Le calcul d'investissement
Flutter Entertainment, la société mère de FanDuel, parie gros – entre 200 et 300 millions de dollars en 2026 pour développer agressivement les marchés de prédiction. Ils prévoient déjà d'absorber une perte d'EBITDA de 40 à 50 millions de dollars fin 2025. L'action Flutter, qui avoisine 234,45 $, a légèrement progressé – une approbation prudente des investisseurs plutôt qu'une ovation.
Les optimistes soutiennent que le calcul a du sens. FanDuel compte 17 millions d'utilisateurs aux États-Unis. Si seulement 5 % essaient la nouvelle plateforme, cela représente environ 850 000 traders – suffisamment pour créer une liquidité importante. Imaginez ceci : un million d'utilisateurs actifs, effectuant chacun dix transactions de 10 $ par mois, et FanDuel conservant 3,5 % par transaction. Cela représente environ 42 millions de dollars de revenus annuels au lancement, pouvant atteindre environ 200 millions de dollars si le nombre d'utilisateurs triple.
Mais le scénario pessimiste se profile. Si les régulateurs des États commencent à diviser la carte en plus petits segments ou à reclasser les contrats d'événement comme des jeux de hasard, l'ensemble du marché se fragmentera. Le modèle économique repose sur une liquidité profonde sur des milliers de marchés, tout en dépensant massivement en promotions et opérations. Sans les sports – où FanDuel domine – pour attirer les utilisateurs, les contrats financiers et économiques que CME gère si bien pourraient avoir du mal à séduire les parieurs quotidiens.
Pour CME Group, dont l'action se négocie autour de 279,58 $, le risque semble plus propre. Ils obtiennent de nouveaux flux de transactions des particuliers sans grande exposition financière. FanDuel assume les conséquences si les choses tournent mal.
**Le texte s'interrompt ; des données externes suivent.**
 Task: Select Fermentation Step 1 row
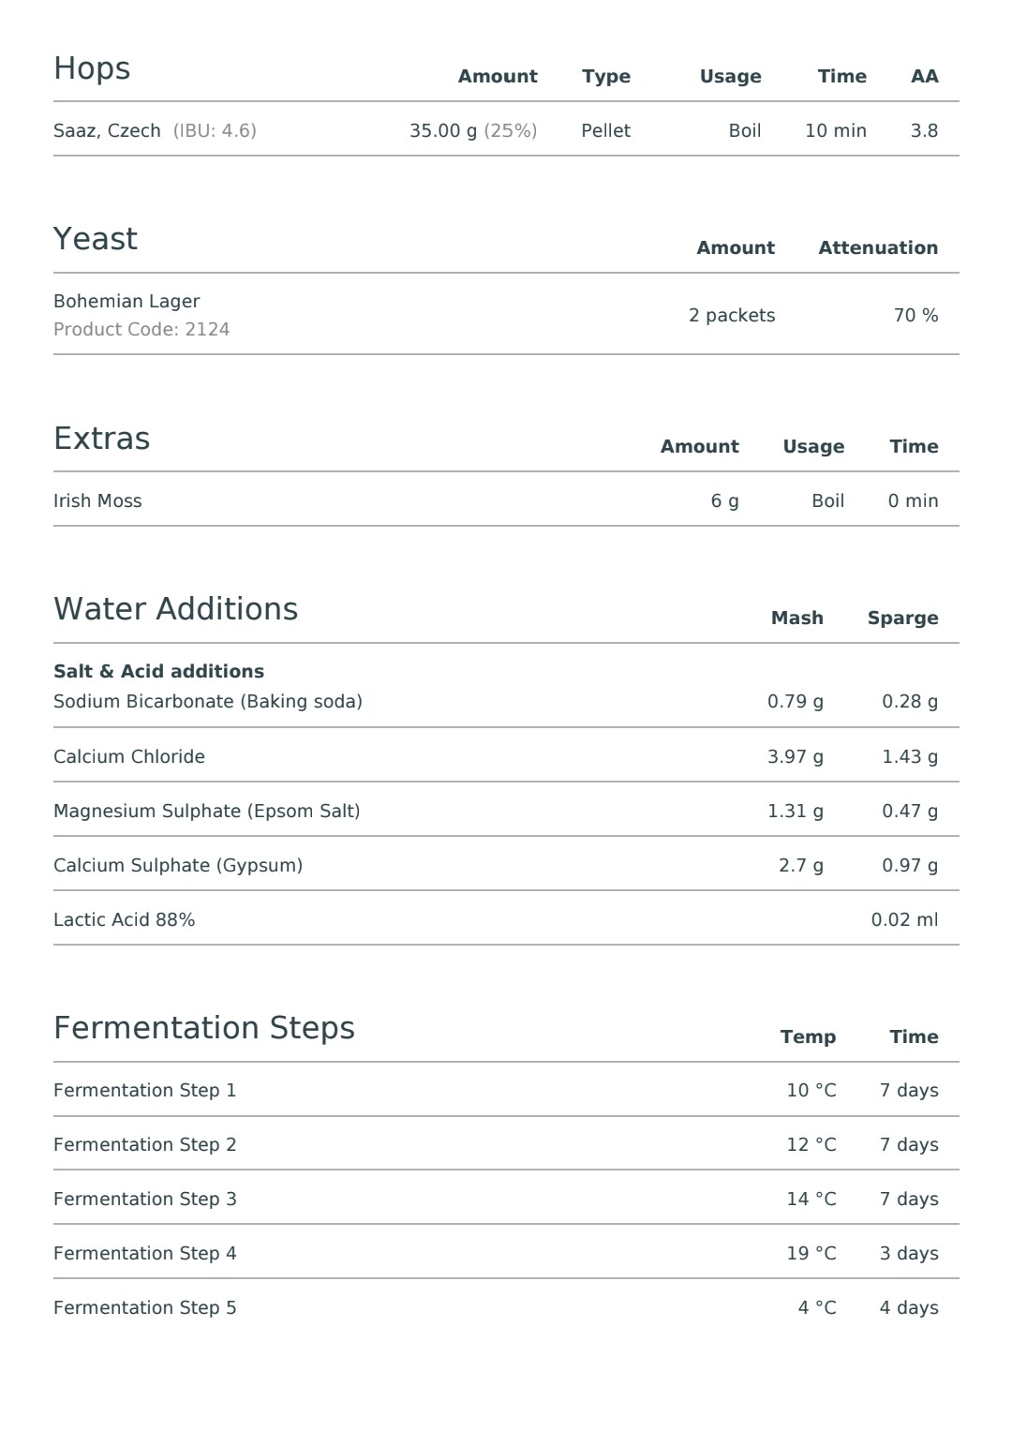[x=506, y=1090]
Le pari de 200 millions de dollars de Flutter ne portera ses fruits que si l'échafaudage juridique tient bon. Surveillez trois signaux clés : la réaction des procureurs généraux des États, l'émission éventuelle de directives officielles par la CFTC sur les contrats d'événement sportifs, et ce que Flutter divulguera dans ses rapports de 2026 concernant le nombre d'utilisateurs et les volumes de transactions. Un ancien chef de produit de FanDuel a résumé l'ambiance au sein de l'entreprise : « Quand j'ai présenté cette idée début 2023, on m'a pratiquement ri au nez. »
Ces rires pourraient s'avérer prophétiques. Les marchés de prédiction prospèrent non pas parce qu'ils ont trouvé une idée brillante, mais parce qu'ils naviguent dans une zone grise de la loi. Et cette zone grise ? Elle se réduit rapidement.